Textauszug >>
╭──

So lagen die Dezember-Verordnungen bei Internisten um etwa 36 Prozent (plus 17 Millionen) über dem Niveau vom Dezember 2002; bei Allgemeinärzten betrug der Zuwachs knapp 29 Prozent (47 Millionen). Nur minimale Veränderungen gab es bei den Urologen. Bei Pädiatern - bei ihnen sind Zuzahlungen und Praxisgebühren irrelevant - gab es sogar einen Rückgang von acht Prozent.

Relevant könnten diese Reformeffekte für die Wirtschaftlichkeitsprüfung nach Richtgrößen sein. Die Werte sind Plangrößen, durchweg im Jahr 2002 festgelegt. Zum damaligen Zeitpunkt konnten Vorzieheffekte einer Reform, die noch gar nicht im Gespräch war, nicht berücksichtigt werden. Umso wichtiger ist nun, daß die Prüfgremien die außerordentlichen Umstände, die durch die Gesundheitsreform als Nebenwirkung entstanden sind, verständig würdigen und den Ärzten daraus keinen Strick drehen.

Spiegelbildlich fallen - als Folge der Bevorratungsverordnungen - die Verordnungszahlen im Januar viel niedriger aus. Sie liegen bei Praktikern und Internisten um 50 Prozent unter den Dezemberwerten. Verglichen mit dem Januar 2003 liegen sie bei Allgemeinärzten um etwa 38 Prozent und bei den Internisten um etwa 36 Prozent niedriger.

Stark rückläufig mit 40 bis fast 50 Prozent sind die Verordnungen auch bei Dermatologen, HNO-Ärzten, Gynäkologen und Augenärzten. Allerdings mit einem Unterschied: Die Verordnungsrückgänge sind verglichen mit Januar 2003 genauso groß, teilweise noch als stärker als im Vergleich zum Dezember. IMS Health führt dies darauf zurück, daß diese Arztgruppen bislang häufig rezeptfreie Arzneimittel zu Lasten der Kassen verschrieben haben, die aber aufgrund der Regelungen des GMG nicht mehr von den Kassen bezahlt werden.

╰──

Einträge >>
╭──

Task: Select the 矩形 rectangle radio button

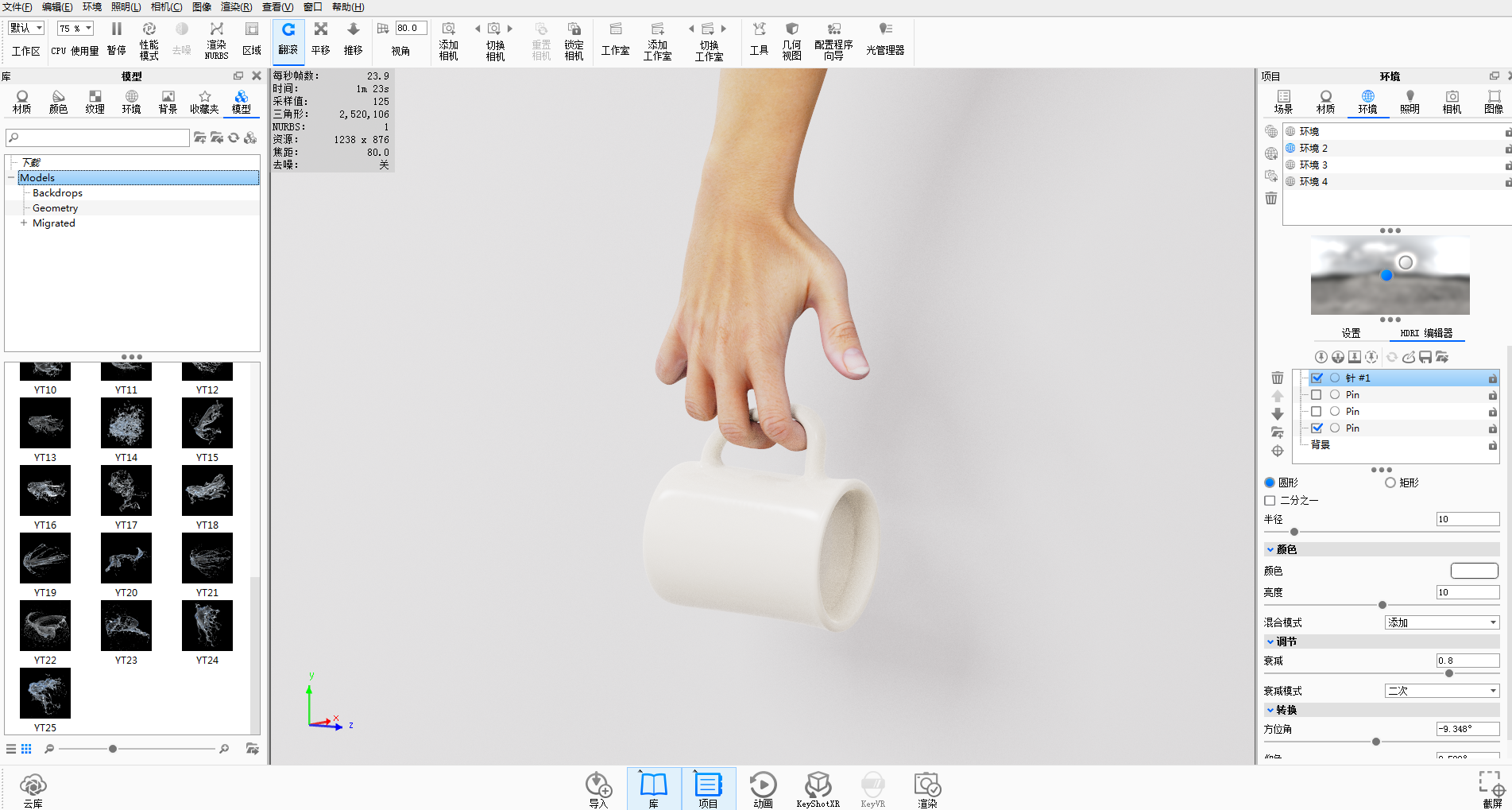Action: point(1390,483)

╰──
╭──

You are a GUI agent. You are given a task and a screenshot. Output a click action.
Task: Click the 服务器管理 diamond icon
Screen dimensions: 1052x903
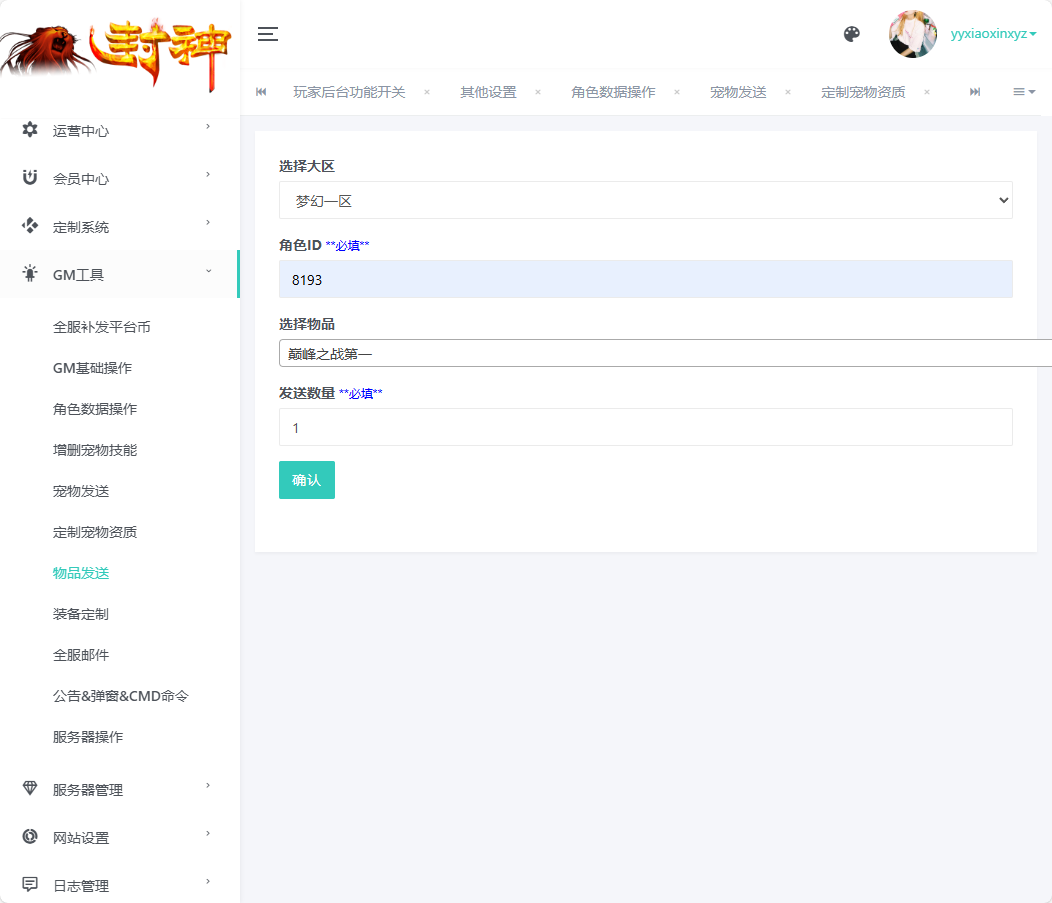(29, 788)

╰──

Aufgabe >> Gib aus dem Text über die Arzneiverordnungen den Abschnitt von „So lagen die“ bis einschließlich „von acht Prozent.“ wortgetreu aus.

Antwort >>
So lagen die Dezember-Verordnungen bei Internisten um etwa 36 Prozent (plus 17 Millionen) über dem Niveau vom Dezember 2002; bei Allgemeinärzten betrug der Zuwachs knapp 29 Prozent (47 Millionen). Nur minimale Veränderungen gab es bei den Urologen. Bei Pädiatern - bei ihnen sind Zuzahlungen und Praxisgebühren irrelevant - gab es sogar einen Rückgang von acht Prozent.